Cosa si chiede:
1 – Nel testo sul cigno nero, da quale evento può scaturire il cigno nero che i mercati temono in questo momento?
2 – Riprendi per favore il testo sul cigno nero e continualo dopo la sua ultima frase.

I timori del cigno nero

di Pierpaolo Benigno


Non è solo la maggiore incertezza a spaventare i mercati. Quello che preoccupa è invece la possibilità che si realizzi un “cigno nero”. Un evento raro e catastrofico, detto anche di coda. Evento che, giorno dopo giorno, sta diventando sempre più probabile e che sappiamo ha la caratteristica di manifestarsi nel modo più naturale e prevedibile possibile.

Non è una recessione a “W”. Sarebbe troppo ottimistico pensare che se si dovesse imboccare la strada della recessione saremmo in grado di uscirne subito con una nuova espansione. È semplicemente la paura di una grande stagnazione che può condurre ad una nuova Grande Depressione.

Il cigno nero, che i mercati temono in questo momento, può scaturire dall’inizio di una piccola contrazione negli Stati Uniti che si propaga in Europa. A quel punto, con una crescita sotto zero, salterà qualsiasi parametro di sostenibilità dei debiti pubblici europei e sarà vano, anzi deleterio, continuare a perseguire manovre di aggiustamento fiscale. Salterà anche il sistema bancario che, nel suo complesso, ha un’esposizione debitoria maggiore rispetto alla taglia del settore pubblico, e non si sa chi lo può salvare. Le interconnessioni globali dei mercati finanziari faranno il resto per condurci ad una profonda contrazione. A quel punto anche la deflazione ci metterà il suo gonfiando i debiti privati e pubblici. L’euro si sdoppierà o sbriciolerà. Ecco quindi il decennio perduto, il cigno nero il cui sguardo dobbiamo rifuggire.

Dati forniti:
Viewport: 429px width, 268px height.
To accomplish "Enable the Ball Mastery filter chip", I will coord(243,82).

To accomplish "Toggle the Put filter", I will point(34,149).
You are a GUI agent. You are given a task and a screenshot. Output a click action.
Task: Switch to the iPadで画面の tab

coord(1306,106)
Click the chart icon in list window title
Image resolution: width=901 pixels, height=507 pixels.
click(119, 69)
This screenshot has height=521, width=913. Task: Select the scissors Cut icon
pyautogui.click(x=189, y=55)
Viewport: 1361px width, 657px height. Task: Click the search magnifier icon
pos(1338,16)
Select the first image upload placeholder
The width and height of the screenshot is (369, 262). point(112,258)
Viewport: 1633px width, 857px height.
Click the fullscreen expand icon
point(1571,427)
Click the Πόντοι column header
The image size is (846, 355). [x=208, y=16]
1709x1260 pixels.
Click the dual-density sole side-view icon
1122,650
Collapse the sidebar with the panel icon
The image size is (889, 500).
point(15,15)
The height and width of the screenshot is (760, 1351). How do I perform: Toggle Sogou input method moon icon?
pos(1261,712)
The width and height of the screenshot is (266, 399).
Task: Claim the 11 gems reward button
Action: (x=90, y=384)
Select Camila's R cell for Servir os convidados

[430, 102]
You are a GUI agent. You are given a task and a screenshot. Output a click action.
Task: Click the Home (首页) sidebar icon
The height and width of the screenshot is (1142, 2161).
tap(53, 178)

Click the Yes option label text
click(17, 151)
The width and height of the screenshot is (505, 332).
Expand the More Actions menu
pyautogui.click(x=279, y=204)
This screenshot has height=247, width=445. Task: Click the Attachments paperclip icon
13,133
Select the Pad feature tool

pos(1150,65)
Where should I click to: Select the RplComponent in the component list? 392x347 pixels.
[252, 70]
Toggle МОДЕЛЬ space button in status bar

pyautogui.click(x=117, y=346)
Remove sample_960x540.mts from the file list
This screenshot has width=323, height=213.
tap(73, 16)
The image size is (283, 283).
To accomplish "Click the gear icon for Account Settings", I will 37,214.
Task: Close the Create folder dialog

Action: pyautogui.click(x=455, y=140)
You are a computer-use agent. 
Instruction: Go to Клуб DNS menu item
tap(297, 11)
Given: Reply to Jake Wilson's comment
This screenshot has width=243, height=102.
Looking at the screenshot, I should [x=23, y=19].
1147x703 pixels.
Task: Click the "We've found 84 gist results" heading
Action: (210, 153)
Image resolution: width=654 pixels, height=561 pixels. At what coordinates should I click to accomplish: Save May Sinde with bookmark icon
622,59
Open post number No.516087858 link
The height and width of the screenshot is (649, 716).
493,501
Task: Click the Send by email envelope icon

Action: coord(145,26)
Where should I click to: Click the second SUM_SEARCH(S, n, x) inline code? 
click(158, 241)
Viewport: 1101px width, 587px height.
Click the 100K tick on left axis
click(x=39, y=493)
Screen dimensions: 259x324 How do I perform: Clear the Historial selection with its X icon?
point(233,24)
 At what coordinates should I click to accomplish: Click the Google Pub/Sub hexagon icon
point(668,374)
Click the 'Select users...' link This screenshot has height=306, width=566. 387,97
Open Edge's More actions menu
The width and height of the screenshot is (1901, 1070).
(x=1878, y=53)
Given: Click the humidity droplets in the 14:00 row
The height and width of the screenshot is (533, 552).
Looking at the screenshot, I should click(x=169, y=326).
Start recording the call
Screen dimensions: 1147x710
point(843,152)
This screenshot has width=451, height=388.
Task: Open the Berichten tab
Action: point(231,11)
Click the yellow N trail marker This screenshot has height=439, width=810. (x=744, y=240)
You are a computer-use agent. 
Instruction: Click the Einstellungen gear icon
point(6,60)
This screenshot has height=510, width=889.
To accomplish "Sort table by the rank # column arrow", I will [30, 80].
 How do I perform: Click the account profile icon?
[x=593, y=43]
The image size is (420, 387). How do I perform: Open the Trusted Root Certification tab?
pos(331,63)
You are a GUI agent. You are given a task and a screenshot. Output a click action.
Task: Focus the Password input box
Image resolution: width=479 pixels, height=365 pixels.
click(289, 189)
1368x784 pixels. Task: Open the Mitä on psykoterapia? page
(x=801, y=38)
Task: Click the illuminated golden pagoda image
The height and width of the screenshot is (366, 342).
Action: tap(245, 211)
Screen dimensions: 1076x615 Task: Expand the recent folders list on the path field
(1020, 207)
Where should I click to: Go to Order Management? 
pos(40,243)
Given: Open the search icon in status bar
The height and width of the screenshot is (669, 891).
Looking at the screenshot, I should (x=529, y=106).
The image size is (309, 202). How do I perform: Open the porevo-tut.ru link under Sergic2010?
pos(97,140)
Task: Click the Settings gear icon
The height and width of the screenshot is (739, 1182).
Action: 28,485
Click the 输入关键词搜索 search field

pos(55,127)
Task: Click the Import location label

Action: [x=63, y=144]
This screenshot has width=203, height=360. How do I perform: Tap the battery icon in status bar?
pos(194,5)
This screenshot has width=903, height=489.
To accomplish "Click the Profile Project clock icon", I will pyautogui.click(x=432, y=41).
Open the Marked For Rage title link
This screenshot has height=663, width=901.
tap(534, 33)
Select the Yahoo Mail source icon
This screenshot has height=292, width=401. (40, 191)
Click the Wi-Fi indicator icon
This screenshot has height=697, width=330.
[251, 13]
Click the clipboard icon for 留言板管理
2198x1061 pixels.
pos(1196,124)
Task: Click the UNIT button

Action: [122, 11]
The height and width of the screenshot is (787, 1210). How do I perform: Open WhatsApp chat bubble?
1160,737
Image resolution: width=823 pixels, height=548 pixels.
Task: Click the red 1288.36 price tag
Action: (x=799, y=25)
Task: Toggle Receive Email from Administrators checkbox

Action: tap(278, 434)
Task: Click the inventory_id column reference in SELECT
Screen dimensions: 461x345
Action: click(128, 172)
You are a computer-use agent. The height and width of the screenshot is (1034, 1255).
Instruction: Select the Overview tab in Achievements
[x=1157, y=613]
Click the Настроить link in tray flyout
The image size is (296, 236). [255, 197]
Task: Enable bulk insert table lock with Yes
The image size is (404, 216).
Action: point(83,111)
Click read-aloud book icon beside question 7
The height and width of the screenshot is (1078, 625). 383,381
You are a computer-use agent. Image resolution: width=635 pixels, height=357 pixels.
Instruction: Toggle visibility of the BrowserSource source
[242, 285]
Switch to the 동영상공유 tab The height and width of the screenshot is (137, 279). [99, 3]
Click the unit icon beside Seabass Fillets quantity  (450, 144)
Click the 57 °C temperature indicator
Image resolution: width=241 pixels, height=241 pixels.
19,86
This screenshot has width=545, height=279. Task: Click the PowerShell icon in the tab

Risposte attese:
1 – Dall'inizio di una piccola contrazione negli Stati Uniti che si propaga in Europa.

2 –
Non siamo però spettatori passivi e inermi rispetto al verificarsi di questi eventi. Da un lato, nell’oscurità del pessimismo delle aspettative, possiamo scambiare qualche cigno di colore bianco o grigio per nero. In effetti, in questo periodo, stiamo raccogliendo dati sull’andamento delle economie occidentali per capire se ci sarà o no una nuova recessione. Fino a poco tempo fa, queste informazioni erano di segno altalenante, mentre ora sono sempre più negative. Ma la velocità e la sfiducia, con le quali i mercati finanziari le processano, puntano direttamente al panico che contribuisce al verificarsi dell’evento sfavorevole. La distruzione di ricchezza finanziaria nei mercati azionari, le tensioni nei mercati creditizi vanno a sommarsi ad uno scenario già estremamente fragile che, diversamente dal 2007-2008, parte ora da un livello elevato di disoccupazione. Anche l’economia reale, per paura dell’evento sfavorevole, ritarda le decisioni di investimento di lungo periodo come quelle di assunzioni di forza lavoro indebolendo ulteriormente la domanda.

Non siamo spettatori inermi anche perché la politica economica può fare molto per il verificarsi, o non, del cigno nero. In fondo, le grandi depressioni sono il frutto degli errori di politica economica. Di errori già ne sono stati fatti abbastanza: uno stimolo di politica fiscale insufficiente negli Stati Uniti, il rientro anticipato verso l’austerità fiscale e monetaria in Europa, la mancata regolamentazione degli intermediari finanziari, la tragedia greca che per l’imbarazzante incapacità dei politici europei è divenuta tragedia europea a cui ha fatto da controcanto il dibattito inutile sul limite del debito negli Stati Uniti. Non si può sbagliare nuovamente e, per fortuna, ci sono ancora armi a disposizione.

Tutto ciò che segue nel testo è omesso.